Serverless is a new computing mode of the cloud native architecture, mainly taking the form of function as a service (FaaS). For the serverless mode, developers will write a function and define when and how to invoke it and then the function will run in the server provided by the cloud provider. All developers need to do is write and maintain a section of function code.
Serverless, though bringing convenience to developers, draws great attention due to its security risks. Application code security, data privacy, access permissions, and service segregation are all major security challenges faced by the serverless mode.
Injection Attacks Against Application Code
Applications are vulnerable to SQL injection, system command execution, and other risks if they do not filter external data or lack code checks. During traditional application development, developers can identify malicious input sources among a limited number of possibilities, according to their practical experience.
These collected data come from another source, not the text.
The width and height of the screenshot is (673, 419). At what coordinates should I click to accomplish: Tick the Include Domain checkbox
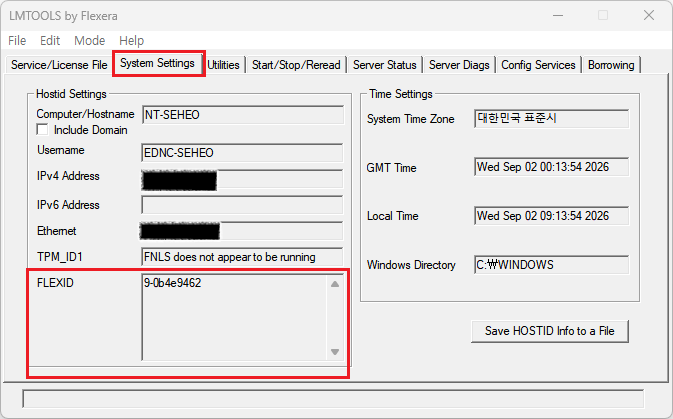pyautogui.click(x=42, y=130)
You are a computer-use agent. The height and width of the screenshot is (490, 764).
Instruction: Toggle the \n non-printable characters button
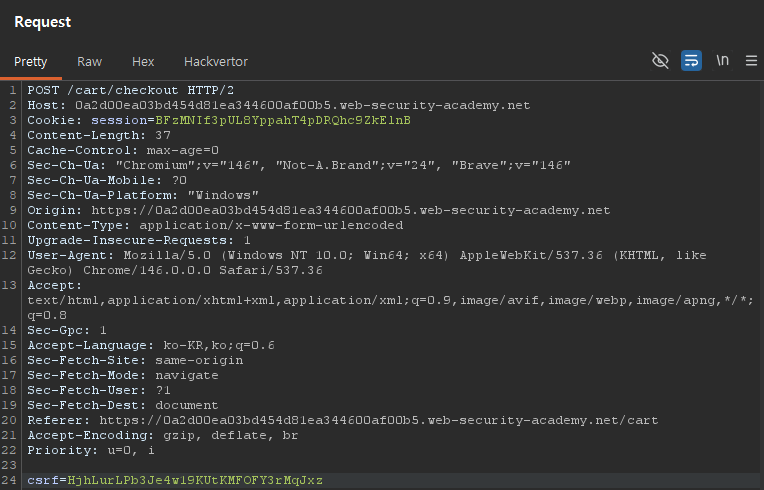(x=722, y=61)
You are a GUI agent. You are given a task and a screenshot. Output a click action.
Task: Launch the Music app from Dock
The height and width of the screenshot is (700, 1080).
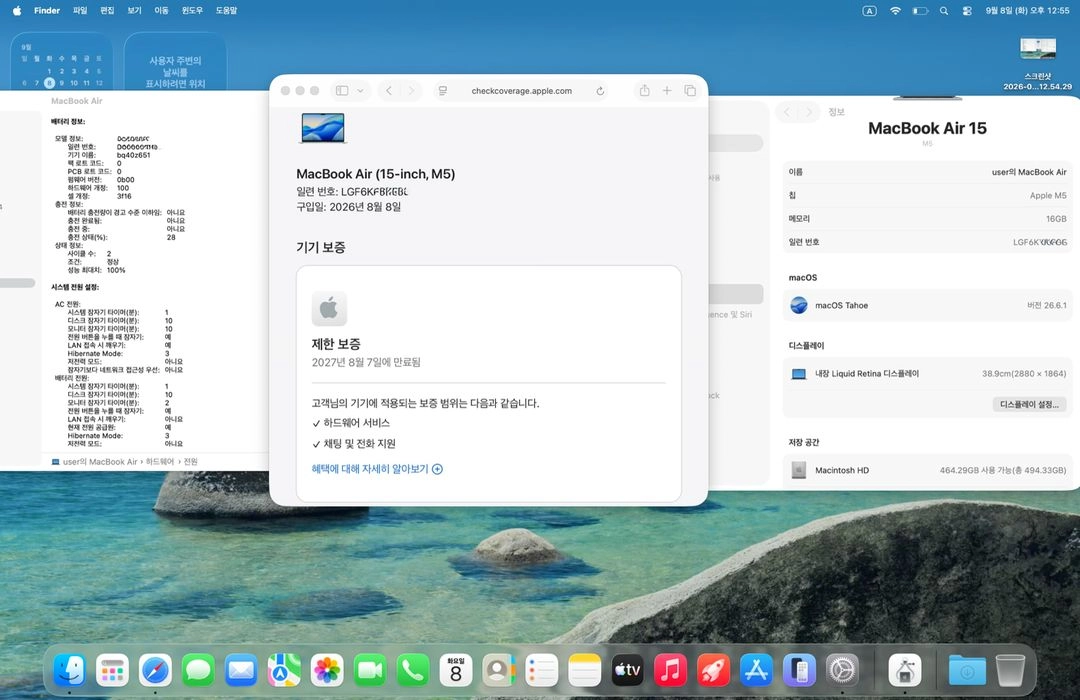pos(669,670)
Function invocations in serverless mode, however, are triggered by event sources and unknown input sources make it impossible for developers to spot malicious sources.
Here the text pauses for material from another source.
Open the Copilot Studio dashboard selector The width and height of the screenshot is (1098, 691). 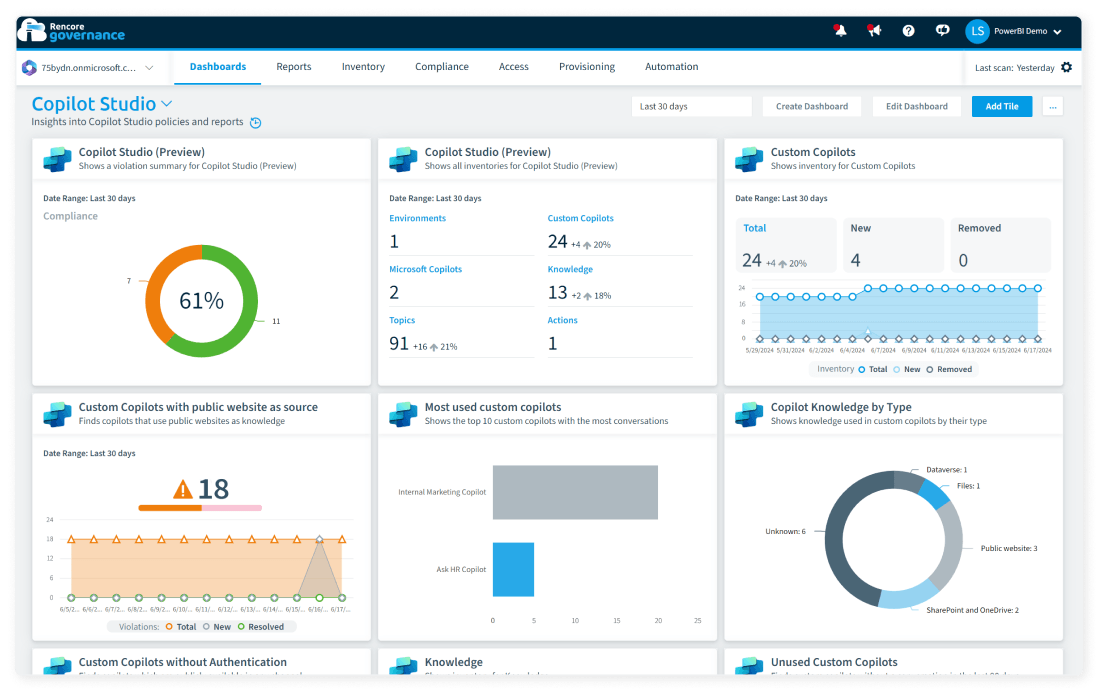pyautogui.click(x=166, y=103)
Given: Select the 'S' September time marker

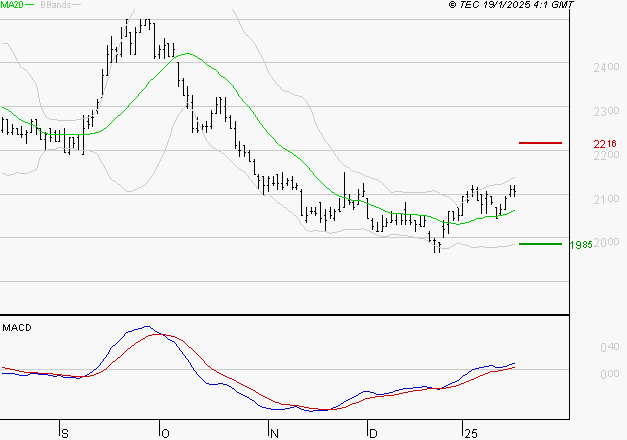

Generally, if a function subscribes to an event source, this function is triggered by the occurrence of an event from this source. Such event may be initiated by a FaaS platform or an unknown source. Unknown event sources are marked as untrusted. During actual application scenarios, if developers are not used to sorting out event sources, they will mistake untrusted sources for FaaS platforms and consider their input as trusted, thus receiving a large number of injection attacks from them.
Attacks Against Application Dependency Libraries
Developers will inevitably introduce third-party dependency libraries when writing applications. Here comes a serious issue — whether developers use vulnerable dependency libraries.
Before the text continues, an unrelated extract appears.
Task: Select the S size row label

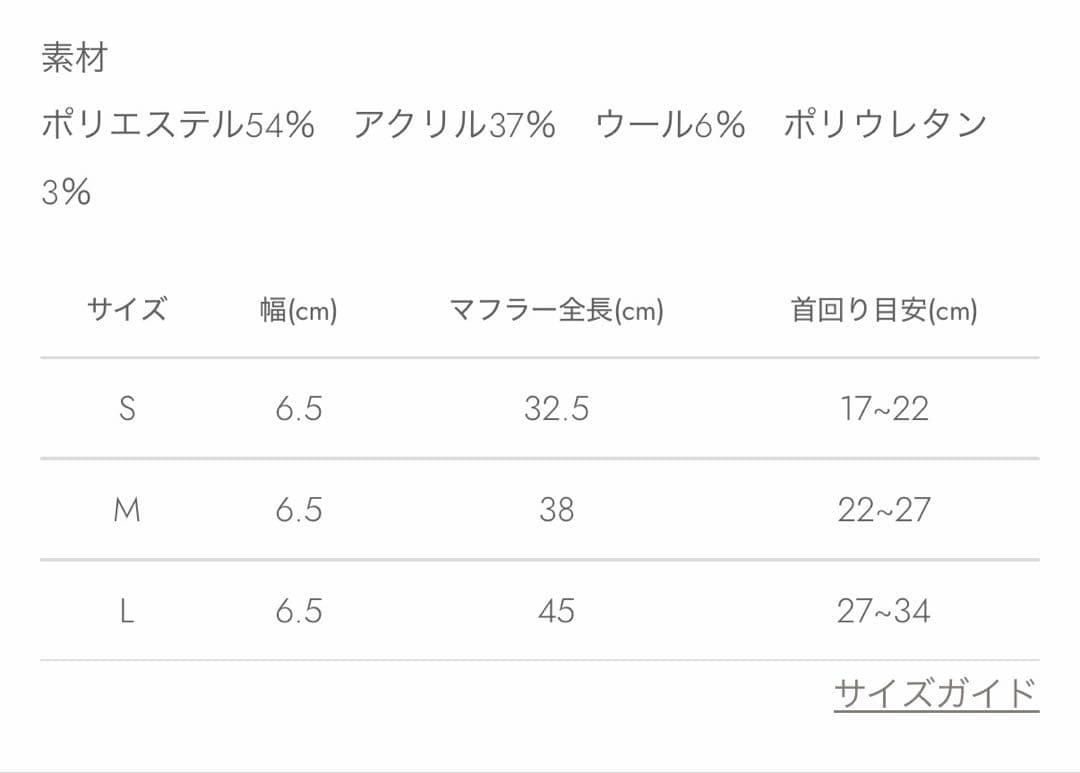Action: click(127, 409)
Synk revealed in its open-source software security report[i] in 2019 that the number of security vulnerabilities in known applications increased by 88% over the past two years. A function written by developers, though merely dozens of secure code, will be definitely insecure as long as a vulnerable dependency library is used.
Attacks Against Access Permissions of Applications
Attacks against application access permissions also occur in serverless scenarios, for example, attackers’ gaining functions’ access to resources or triggering function execution events. A serverless application may consist of many functions, involving a variety of function access permissions and a lot of permission mappings between functions and resources. Besides, many developers may carelessly configure the same permissions and roles for all functions, possibly leading a single vulnerability to put the entire application at security risks. Apparently, efficient permission and role management is a cumbersome issue for serverless applications.
Denial-of-Service Attacks Against Serverless Platform Accounts
One of major features of Serverless is automated flexible scalability. Developers merely need to pay for the number of function invocations, while leaving the flexible function scalability to be done by cloud vendors. This feature is one of the reasons why Serverless gains popularity. However, there is no limit on the fees incurred for this feature.
If attackers take control of the event trigger and invoke considerable function resources through APIs, functions will scale at an extremely rapid rate and therefore the costs entailed will increase exponentially, resulting in a significant loss to developers.
Therefore, serverless’s secure development requires concerted efforts of serverless service providers and application developers.